And then rising from the ashes, the survivors returned to do a live album Southern By The Grace Of God and the Skynyrd returned with Johnny Van Zant doing the vocals.  Not a bad album by any means a version of Free Bird is sung by the crowd.  Which begins the second phase of Skynyrd which continues to this day.  Johnny Van Zant may be a better singer than Ronnie says the critics, but Ronnie trumps both him and Donnie and the songwriting department.  The 1991 comeback album for Atlantic was basically flat I thought but The Last Rebel was much better but by then a revolving door of personnel begain.  Ed King and Randall Hall would be replaced down the road by Ricky Medlocke who left and formed the harder rocking Blackfoot with late great Jackson Spiers on drums, and Hughie Thomassen of The Outlaws but instead of adding their own songs and vocals, chose to pretty much to be guitar playing sidemen on later albums.  After making 2 albums for Atlantic, they did a an acoustic one off for Capricorn (Endangered Species) and then over CMC International (Later Sanctuary) for Twenty best known for Travelin' Man a song that Ronnie comes back from the grave to sing it with Johnny and Donnie Van Zant.  Kid Rock appears on Vicious Cycle.

[Your task]
Reproduce the passage about Skynyrd's return and later albums word for word, keeping its spelling and punctuation unchanged.

[Data extract]
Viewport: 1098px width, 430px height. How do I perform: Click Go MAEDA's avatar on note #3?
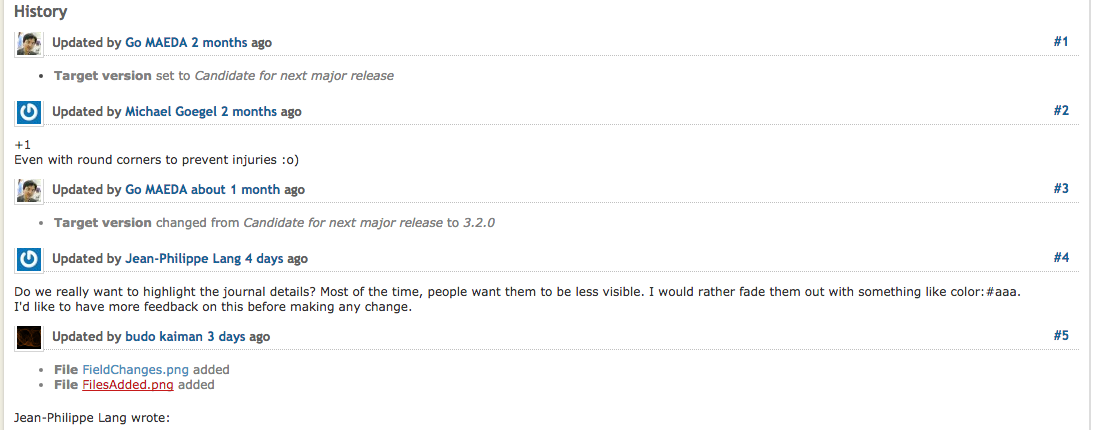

[Task solution]
And then rising from the ashes, the survivors returned to do a live album Southern By The Grace Of God and the Skynyrd returned with Johnny Van Zant doing the vocals.  Not a bad album by any means a version of Free Bird is sung by the crowd.  Which begins the second phase of Skynyrd which continues to this day.  Johnny Van Zant may be a better singer than Ronnie says the critics, but Ronnie trumps both him and Donnie and the songwriting department.  The 1991 comeback album for Atlantic was basically flat I thought but The Last Rebel was much better but by then a revolving door of personnel begain.  Ed King and Randall Hall would be replaced down the road by Ricky Medlocke who left and formed the harder rocking Blackfoot with late great Jackson Spiers on drums, and Hughie Thomassen of The Outlaws but instead of adding their own songs and vocals, chose to pretty much to be guitar playing sidemen on later albums.  After making 2 albums for Atlantic, they did a an acoustic one off for Capricorn (Endangered Species) and then over CMC International (Later Sanctuary) for Twenty best known for Travelin' Man a song that Ronnie comes back from the grave to sing it with Johnny and Donnie Van Zant.  Kid Rock appears on Vicious Cycle.